Paul couldn't have said it better himself.

Monday, April 6, 2009

By 'Yes,' We Mean 'No'

I'm pretty sure this is how I got into grad school.
NEW YORK - New York University officials weren't laughing when hundreds of people mistakenly received word that they'd been accepted to grad school on April Fools' Day.

NYU says it sent out acceptance e-mails April 1 to 489 applicants to the Robert F. Wagner Graduate School of Public Service. Those applicants should have received rejection letters instead.
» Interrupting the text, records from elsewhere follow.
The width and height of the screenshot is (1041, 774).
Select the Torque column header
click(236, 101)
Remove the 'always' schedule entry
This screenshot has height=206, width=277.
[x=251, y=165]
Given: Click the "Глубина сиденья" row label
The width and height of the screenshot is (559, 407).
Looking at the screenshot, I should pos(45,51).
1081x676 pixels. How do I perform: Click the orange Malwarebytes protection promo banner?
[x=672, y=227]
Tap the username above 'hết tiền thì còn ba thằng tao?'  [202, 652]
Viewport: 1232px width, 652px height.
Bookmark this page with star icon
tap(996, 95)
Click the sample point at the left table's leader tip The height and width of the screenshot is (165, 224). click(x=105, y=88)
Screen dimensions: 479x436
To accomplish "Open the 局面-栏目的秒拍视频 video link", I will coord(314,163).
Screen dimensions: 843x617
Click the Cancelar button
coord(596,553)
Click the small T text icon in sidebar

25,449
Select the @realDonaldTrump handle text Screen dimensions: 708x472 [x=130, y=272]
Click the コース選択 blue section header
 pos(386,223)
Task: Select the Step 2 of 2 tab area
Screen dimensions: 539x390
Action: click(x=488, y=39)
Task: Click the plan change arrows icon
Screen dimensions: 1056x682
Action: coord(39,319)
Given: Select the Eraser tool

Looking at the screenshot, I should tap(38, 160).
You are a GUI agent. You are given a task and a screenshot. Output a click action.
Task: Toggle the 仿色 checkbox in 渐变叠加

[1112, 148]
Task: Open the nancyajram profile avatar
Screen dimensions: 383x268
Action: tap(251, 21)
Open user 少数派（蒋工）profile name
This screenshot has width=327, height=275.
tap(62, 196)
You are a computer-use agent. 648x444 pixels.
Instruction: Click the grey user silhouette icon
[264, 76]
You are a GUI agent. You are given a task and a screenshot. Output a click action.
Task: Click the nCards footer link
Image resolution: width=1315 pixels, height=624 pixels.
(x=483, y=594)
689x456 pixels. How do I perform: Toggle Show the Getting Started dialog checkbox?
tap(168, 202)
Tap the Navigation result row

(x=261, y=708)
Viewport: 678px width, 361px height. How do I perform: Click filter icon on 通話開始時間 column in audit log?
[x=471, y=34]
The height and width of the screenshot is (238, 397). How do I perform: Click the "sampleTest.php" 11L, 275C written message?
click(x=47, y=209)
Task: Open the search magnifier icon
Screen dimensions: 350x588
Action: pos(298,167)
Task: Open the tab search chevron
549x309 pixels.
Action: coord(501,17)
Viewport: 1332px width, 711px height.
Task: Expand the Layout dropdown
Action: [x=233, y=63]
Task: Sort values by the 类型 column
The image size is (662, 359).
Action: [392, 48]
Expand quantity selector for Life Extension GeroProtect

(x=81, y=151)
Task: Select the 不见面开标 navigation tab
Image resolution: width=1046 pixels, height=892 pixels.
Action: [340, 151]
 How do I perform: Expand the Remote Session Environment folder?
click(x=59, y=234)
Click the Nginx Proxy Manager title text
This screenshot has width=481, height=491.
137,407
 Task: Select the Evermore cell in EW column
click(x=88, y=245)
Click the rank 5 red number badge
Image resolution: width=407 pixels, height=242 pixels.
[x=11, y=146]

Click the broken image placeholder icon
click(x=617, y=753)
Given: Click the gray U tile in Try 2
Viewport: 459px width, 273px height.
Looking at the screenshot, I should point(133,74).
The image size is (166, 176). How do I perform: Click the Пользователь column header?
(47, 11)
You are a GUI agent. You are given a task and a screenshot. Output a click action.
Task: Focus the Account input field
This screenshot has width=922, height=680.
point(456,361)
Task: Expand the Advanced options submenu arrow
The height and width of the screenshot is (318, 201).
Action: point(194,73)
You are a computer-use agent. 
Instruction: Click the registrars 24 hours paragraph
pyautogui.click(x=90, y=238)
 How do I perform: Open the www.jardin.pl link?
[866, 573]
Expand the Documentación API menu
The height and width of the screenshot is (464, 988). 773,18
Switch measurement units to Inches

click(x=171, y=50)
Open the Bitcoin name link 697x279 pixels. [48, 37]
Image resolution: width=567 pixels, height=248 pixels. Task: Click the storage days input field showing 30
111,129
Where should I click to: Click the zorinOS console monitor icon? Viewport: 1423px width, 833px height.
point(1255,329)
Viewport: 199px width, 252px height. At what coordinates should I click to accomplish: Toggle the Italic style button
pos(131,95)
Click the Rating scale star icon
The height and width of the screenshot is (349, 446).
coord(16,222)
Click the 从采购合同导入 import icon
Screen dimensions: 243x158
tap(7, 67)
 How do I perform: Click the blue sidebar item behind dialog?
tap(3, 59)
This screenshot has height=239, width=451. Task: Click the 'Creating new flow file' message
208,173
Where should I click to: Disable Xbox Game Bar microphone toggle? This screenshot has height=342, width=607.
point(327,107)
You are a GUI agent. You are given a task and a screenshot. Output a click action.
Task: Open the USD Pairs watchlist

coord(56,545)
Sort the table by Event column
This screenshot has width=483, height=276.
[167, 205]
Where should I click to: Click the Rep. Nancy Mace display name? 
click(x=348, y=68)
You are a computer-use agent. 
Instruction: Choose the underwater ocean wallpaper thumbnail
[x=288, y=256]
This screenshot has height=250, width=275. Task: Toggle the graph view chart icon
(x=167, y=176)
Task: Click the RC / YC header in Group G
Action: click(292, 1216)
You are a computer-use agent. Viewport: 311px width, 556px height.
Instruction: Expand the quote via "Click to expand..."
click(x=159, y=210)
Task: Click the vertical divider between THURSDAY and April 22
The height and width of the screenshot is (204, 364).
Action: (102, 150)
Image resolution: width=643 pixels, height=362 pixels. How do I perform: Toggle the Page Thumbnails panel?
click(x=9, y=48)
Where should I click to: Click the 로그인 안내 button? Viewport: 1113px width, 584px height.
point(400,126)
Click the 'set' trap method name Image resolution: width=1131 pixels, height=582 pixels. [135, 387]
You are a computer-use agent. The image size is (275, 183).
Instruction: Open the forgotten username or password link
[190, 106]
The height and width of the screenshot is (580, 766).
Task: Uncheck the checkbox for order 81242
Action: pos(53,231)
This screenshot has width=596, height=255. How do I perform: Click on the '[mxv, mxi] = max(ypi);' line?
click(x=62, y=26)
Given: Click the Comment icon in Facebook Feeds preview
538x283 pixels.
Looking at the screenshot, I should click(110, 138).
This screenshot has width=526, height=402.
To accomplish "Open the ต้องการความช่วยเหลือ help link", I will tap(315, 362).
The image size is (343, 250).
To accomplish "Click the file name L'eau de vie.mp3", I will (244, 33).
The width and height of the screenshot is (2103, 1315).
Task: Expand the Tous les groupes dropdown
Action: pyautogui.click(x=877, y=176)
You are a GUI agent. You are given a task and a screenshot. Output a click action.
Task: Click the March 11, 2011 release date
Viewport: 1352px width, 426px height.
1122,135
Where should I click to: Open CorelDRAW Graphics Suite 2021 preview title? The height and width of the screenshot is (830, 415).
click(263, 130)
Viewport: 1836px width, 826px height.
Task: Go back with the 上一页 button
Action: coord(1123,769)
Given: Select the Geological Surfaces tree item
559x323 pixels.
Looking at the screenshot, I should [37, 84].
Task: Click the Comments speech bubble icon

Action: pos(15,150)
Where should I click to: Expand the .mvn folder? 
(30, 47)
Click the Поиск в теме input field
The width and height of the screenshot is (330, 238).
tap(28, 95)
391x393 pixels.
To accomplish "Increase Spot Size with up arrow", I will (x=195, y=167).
The school sent out a second e-mail about an hour later to the applicants, saying they hadn't been accepted after all.
NYU spokesman Robert Polner blamed the mixup on a clerical error. He says the school apologizes for the mistaken e-mails and is looking into it to prevent it from happening again.

Thursday, April 2, 2009

17

Last night marked the seventeenth anniversary of the day I kissed Ginger for the first time. We were sitting on the steps outside her dorm at the U of O and I said "I'm going to kiss you now" and I did.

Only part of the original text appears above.